[<prev] [next>] [<thread-prev] [thread-next>] [day] [month] [year] [list]
Message-ID: <4b699955-8131-48d8-a698-999d90523261@amd.com>
Date: Thu, 17 Oct 2024 16:49:59 -0500
From: Ben Cheatham <benjamin.cheatham@....com>
To: <alejandro.lucero-palau@....com>
CC: <linux-cxl@...r.kernel.org>, <netdev@...r.kernel.org>,
<dan.j.williams@...el.com>, <martin.habets@...inx.com>,
<edward.cree@....com>, <davem@...emloft.net>, <kuba@...nel.org>,
<pabeni@...hat.com>, <edumazet@...gle.com>
Subject: Re: [PATCH v4 22/26] cxl: allow region creation by type2 drivers
On 10/17/24 11:52 AM, alejandro.lucero-palau@....com wrote:
> From: Alejandro Lucero <alucerop@....com>
>
> Creating a CXL region requires userspace intervention through the cxl
> sysfs files. Type2 support should allow accelerator drivers to create
> such cxl region from kernel code.
>
> Adding that functionality and integrating it with current support for
> memory expanders.
>
> Based on https://lore.kernel.org/linux-cxl/168592159835.1948938.1647215579839222774.stgit@dwillia2-xfh.jf.intel.com/
>
So I ran into an issue at this point when using v3 as a base for my own testing. The problem is that
you are doing manual region management while not explicitly preventing auto region discovery when
devm_cxl_add_memdev() is called (patch 14/26 in this series). This caused some resource allocation
conflicts which then caused both the auto region and the manual region set up to fail. To make it more
concrete, here's the flow I encountered (I tried something new here, let me know if the ascii
is all mangled):
devm_cxl_add_memdev() is called
│
├───► cxl_mem probes new memdev
│ │
│ ├─► cxl_mem probe adds new endpoint port
│ │
│ └─► cxl_mem probe finishes
├───────────────────────────────────────────────► Manual region set up starts (finding free space, etc.)

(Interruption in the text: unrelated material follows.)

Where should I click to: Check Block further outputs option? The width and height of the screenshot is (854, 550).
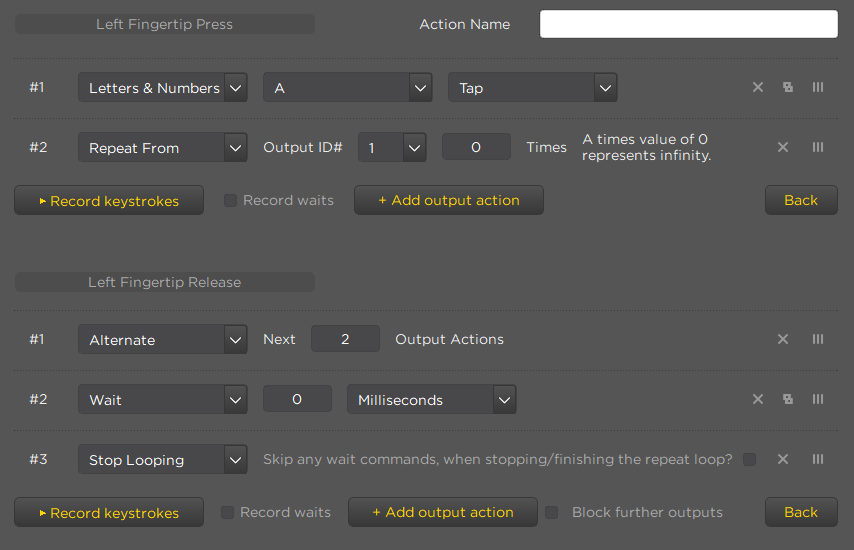coord(552,512)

├───► cxl_port probes the new endpoint port │
│ │ │
│ ├─► cxl_port probe sets up new endpoint ├─► create_new_region() is called
│ │ │
│ ├─► cxl_port calls discover_region() │
│ │ │
│ ├─► discover_region() creates new auto ├─► create_new_region() creates
│ │ discoveredregion │ new manual region
│◄────◄────────────────────────────────────────────────┘
│
└─► Region creation fails due to resource contention/race (DPA resource, RAM resource, etc.)

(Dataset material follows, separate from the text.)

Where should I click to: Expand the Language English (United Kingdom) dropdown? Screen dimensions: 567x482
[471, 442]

The timeline is a little off here I think, but it should be close enough to illustrate the point.
The easy solution here to not allow auto region discovery for CXL type 2 devices, like so:
diff --git a/drivers/cxl/port.c b/drivers/cxl/port.c
index 22a9ba89cf5a..07b991e2c05b 100644
--- a/drivers/cxl/port.c
+++ b/drivers/cxl/port.c
@@ -34,6 +34,7 @@ static void schedule_detach(void *cxlmd)

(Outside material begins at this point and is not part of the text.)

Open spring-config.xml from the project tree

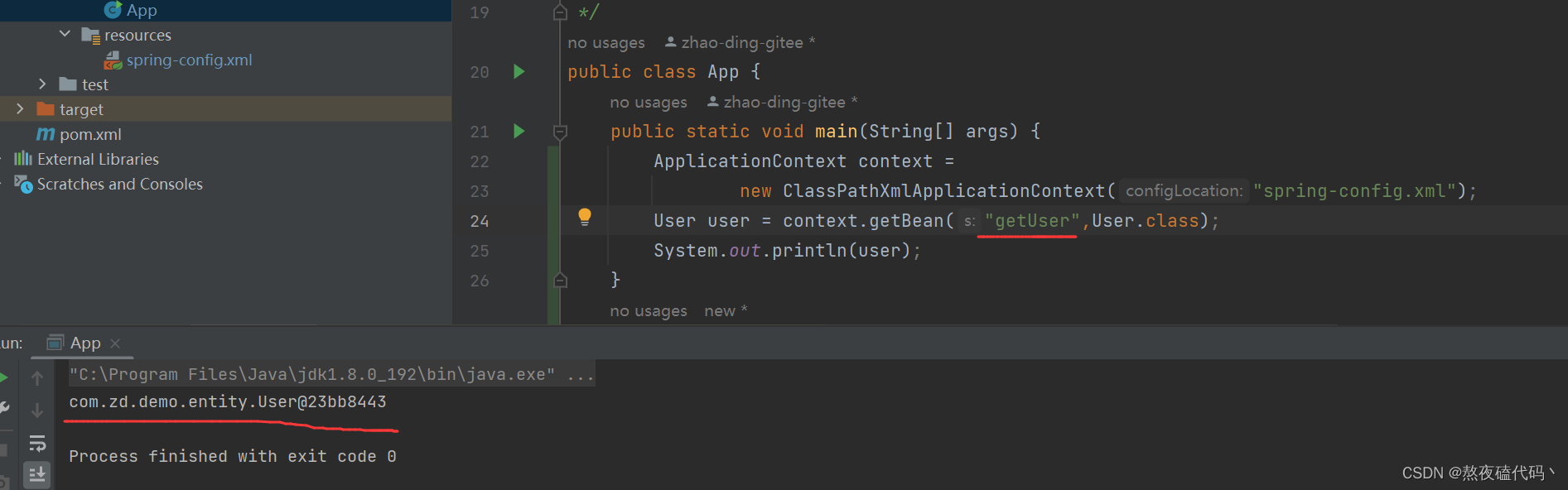(188, 60)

static int discover_region(struct device *dev, void *root)
{
struct cxl_endpoint_decoder *cxled;
+ struct cxl_memdev *cxlmd;
int rc;
dev_err(dev, "%s:%d: Enter\n", __func__, __LINE__);
@@ -45,7 +46,9 @@ static int discover_region(struct device *dev, void *root)
if ((cxled->cxld.flags & CXL_DECODER_F_ENABLE) == 0)
return 0;
- if (cxled->state != CXL_DECODER_STATE_AUTO)
+ cxlmd = cxled_to_memdev(cxled);
+ if (cxled->state != CXL_DECODER_STATE_AUTO ||
+ cxlmd->cxlds->type == CXL_DEVTYPE_DEVMEM)
return 0;
I think there's a better way to go about this, more to say about it in patch 24/26. I've
dropped this here just in case you don't like my ideas there ;).
> Signed-off-by: Alejandro Lucero <alucerop@....com>
> Signed-off-by: Dan Williams <dan.j.williams@...el.com>
> ---
> drivers/cxl/core/region.c | 147 ++++++++++++++++++++++++++++++++++----
> drivers/cxl/cxlmem.h | 2 +
> include/linux/cxl/cxl.h | 4 ++
> 3 files changed, 138 insertions(+), 15 deletions(-)
>
> diff --git a/drivers/cxl/core/region.c b/drivers/cxl/core/region.c
> index d08a2a848ac9..04c270a29e96 100644
> --- a/drivers/cxl/core/region.c
> +++ b/drivers/cxl/core/region.c
> @@ -2253,6 +2253,18 @@ static int cxl_region_detach(struct cxl_endpoint_decoder *cxled)
> return rc;
> }
>
> +int cxl_accel_region_detach(struct cxl_endpoint_decoder *cxled)
> +{
> + int rc;
> +
> + down_write(&cxl_region_rwsem);
> + cxled->mode = CXL_DECODER_DEAD;
> + rc = cxl_region_detach(cxled);
> + up_write(&cxl_region_rwsem);
> + return rc;
> +}
> +EXPORT_SYMBOL_NS_GPL(cxl_accel_region_detach, CXL);
> +
> void cxl_decoder_kill_region(struct cxl_endpoint_decoder *cxled)
> {
> down_write(&cxl_region_rwsem);
> @@ -2781,6 +2793,14 @@ cxl_find_region_by_name(struct cxl_root_decoder *cxlrd, const char *name)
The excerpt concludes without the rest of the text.